Reduced Salivary Gustin and Statherin in Long-COVID Cohort with Impaired Bitter Taste.

作者信息

Chowdary Harika, Riley Naomi, Patel Parul, Gossweiler Ana G, Running Cordelia A, Srinivasan Mythily

机构信息

Oral Pathology, Medicine and Radiology, Indiana University School of Dentistry, Indianapolis, IN 46202, USA.

Oral Health Research Institute, Indiana University School of Dentistry, Indianapolis, IN 46203, USA.

出版信息

J Clin Med. 2024 Nov 13;13(22):6816. doi: 10.3390/jcm13226816.

Abstract

: Taste dysfunction is a frequent symptom of acute coronavirus disease (COVID)-19 caused by the severe acute respiratory syndrome coronavirus-2 (SARS-CoV-2). While the majority of those affected reported recovery over time, emerging data suggest that 20-25% of individuals experience persistent taste dysfunction, constituting a common symptom of long COVID. Gustation is mediated by continuously renewing taste bud cells. A balance between the counteracting processes of cell generation and cell death maintains the homeostatic turnover. Sonic hedgehog (SHH) is a morphogenic protein that promotes taste cell proliferation and differentiation. Enzymatic proteins such as gustin modulate the environment around the taste receptors and influence taste perception. Hence, we hypothesized that increased taste cell turnover and reduced taste-related salivary proteins contribute to the taste dysfunction in long COVID. : Unstimulated whole saliva (UWS) was collected from individuals with long COVID experiencing taste dysfunction after obtaining informed consent. The normal control included archived saliva samples catalogued prior to 2019. Taste perception was objectively determined by the waterless empirical taste test.
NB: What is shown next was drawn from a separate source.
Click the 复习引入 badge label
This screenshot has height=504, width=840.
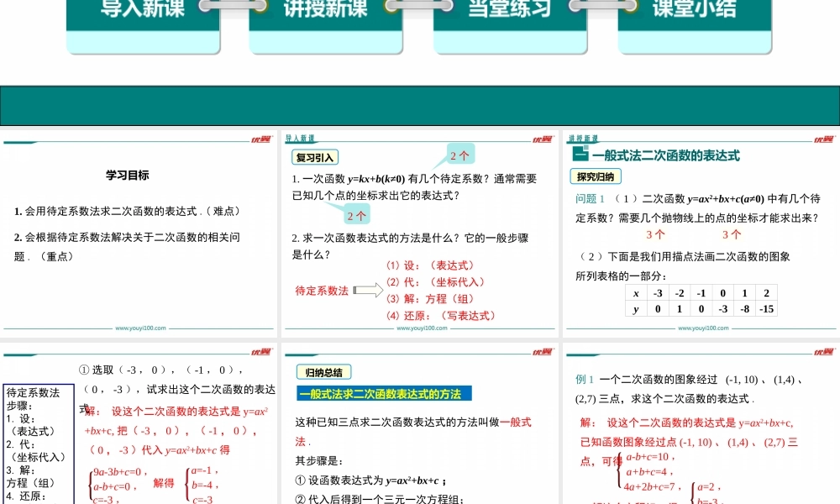pyautogui.click(x=314, y=156)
The SHH, gustin, and inflammatory cytokines in UWS were determined with ELISA. The expressions of epithelial and taste-cell-specific markers in cellular saliva were assessed by immunoflurorescence. : Impaired bitter taste was the most common dysfunction in the long-COVID cohort. Salivary gustin was significantly lower in those with long COVID and correlated with lower bitter taste score. Cellular saliva showed keratin-10- and small-proline-rich protein-positive epithelial cells as well as SHH-, occluding- and KCNQ1-positive taste cells. : Salivary gustin could be a marker for impaired bitter taste in long COVID.

摘要

味觉功能障碍是由严重急性呼吸综合征冠状病毒2(SARS-CoV-2)引起的急性冠状病毒病(COVID-19)的常见症状。虽然大多数受影响者报告随着时间推移味觉功能有所恢复,但新出现的数据表明,20%-25%的个体存在持续性味觉功能障碍,这是长期新冠的常见症状。味觉是由不断更新的味蕾细胞介导的。细胞生成和细胞死亡这两种相互抵消的过程之间的平衡维持着内稳态更新。音猬因子(SHH)是一种形态发生蛋白,可促进味觉细胞的增殖和分化。诸如味觉素等酶蛋白可调节味觉受体周围的环境并影响味觉感知。因此,我们推测味觉细胞更新增加和味觉相关唾液蛋白减少导致了长期新冠患者的味觉功能障碍。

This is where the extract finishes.